A read-back CR the operator writes when BigFleet is about to bring a node into the cluster. Lets kubectl describe pod show “BigFleet is provisioning a node”. CRD: bigfleet.lucy.sh/v1alpha1.UpcomingNode.

Topology domain

A unit of co-location (rack, zone, AZ, …). Identified by a (key, value) pair. The coordinator assigns topology domains to shards, not individual machines (~100K entries instead of 100M).

Bootstrap blob

The cluster-specific data needed to join a node to a Kubernetes cluster — kubelet config, CA bundle, join token, cloud-init / userdata. The shard pulls it from the operator on demand and forwards it to the provider’s Configure RPC. The operator’s BootstrapTemplate generates it.

Protocol invariants

Full replacement

Every rollup is the cluster’s complete desired state. The operator never sends a delta. This makes reconnect logic trivial and the protocol stateless above the stream layer.

Supersedes key

Coalescing message types on the bidi stream carry an explicit supersedes_key so the receiver can drop superseded messages on reconnect without ordering subtleties.

Same is protobuf-only

The CRD vocabulary is the standard In / NotIn / Exists / DoesNotExist. The operator translates co-location signals from CRs into Same during rollup.
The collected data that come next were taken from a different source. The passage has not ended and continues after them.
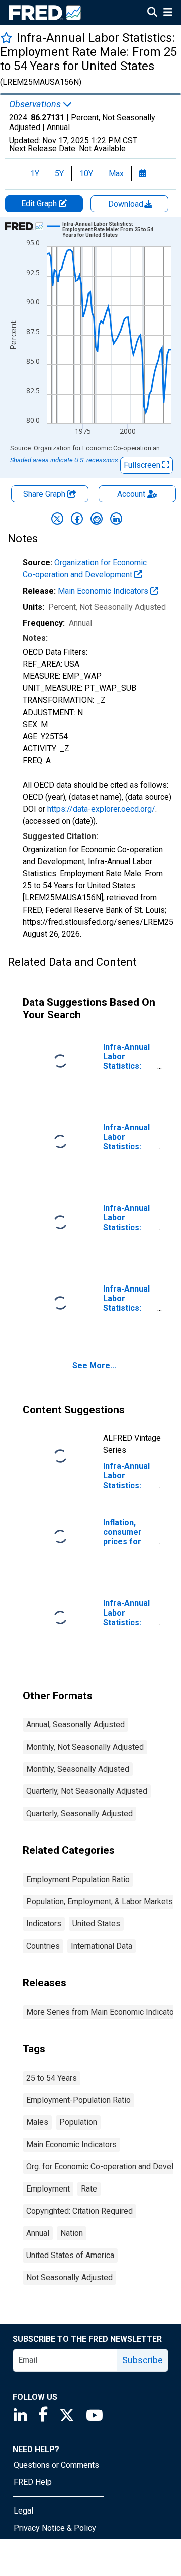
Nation (71, 2233)
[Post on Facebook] (77, 518)
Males (37, 2122)
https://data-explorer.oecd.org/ (101, 809)
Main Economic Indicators (104, 591)
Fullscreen (143, 465)
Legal (23, 2511)
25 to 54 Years (51, 2078)
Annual (37, 2233)
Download (126, 204)
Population (78, 2122)
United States (96, 1923)
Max (116, 173)
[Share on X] (57, 518)
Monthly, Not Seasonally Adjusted (85, 1747)
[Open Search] (152, 13)
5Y (59, 173)
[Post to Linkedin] (116, 518)
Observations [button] (36, 104)
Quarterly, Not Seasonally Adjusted (86, 1791)
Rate (89, 2189)
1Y (34, 173)
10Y (86, 173)
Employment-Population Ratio (78, 2100)
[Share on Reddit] (96, 518)
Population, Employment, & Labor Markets (99, 1901)
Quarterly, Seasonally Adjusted (79, 1813)
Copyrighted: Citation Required (79, 2211)
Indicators (43, 1923)
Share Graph (45, 494)
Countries (43, 1946)
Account (131, 494)
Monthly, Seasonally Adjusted (77, 1769)
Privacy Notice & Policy (55, 2528)
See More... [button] (94, 1365)
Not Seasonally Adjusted (69, 2277)
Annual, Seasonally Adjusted (75, 1724)
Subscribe (142, 2360)
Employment (48, 2189)
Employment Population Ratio (78, 1879)
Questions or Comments (56, 2465)
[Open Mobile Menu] (167, 13)
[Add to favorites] (6, 37)
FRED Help (33, 2482)
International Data (101, 1946)
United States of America (70, 2255)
CR authors never write Same directly.

Reconciliation, not Watch

Provider does not stream events. Shards reconcile via List + Get. Optional since_revision cursor on List makes it incremental for large fleets.

Six provider RPCs

Create, Configure, Drain, Delete, Get, List. That’s the entire surface a provider implements.

What’s not in the model

  • No Watch on CapacityProvider — reconciliation only.
  • No operational_value field — use reclamation_penalty.
  • No cluster-supplied interruption probability — provider-declared only.
  • No pluggable cost function — the formula is fixed.
  • No cross-shard topology resolution — within-shard or shortfall.
  • No quota / admission API — priority is the sole throttle.
  • No cluster-lifecycle / registration RPCs — clusters bind on first contact.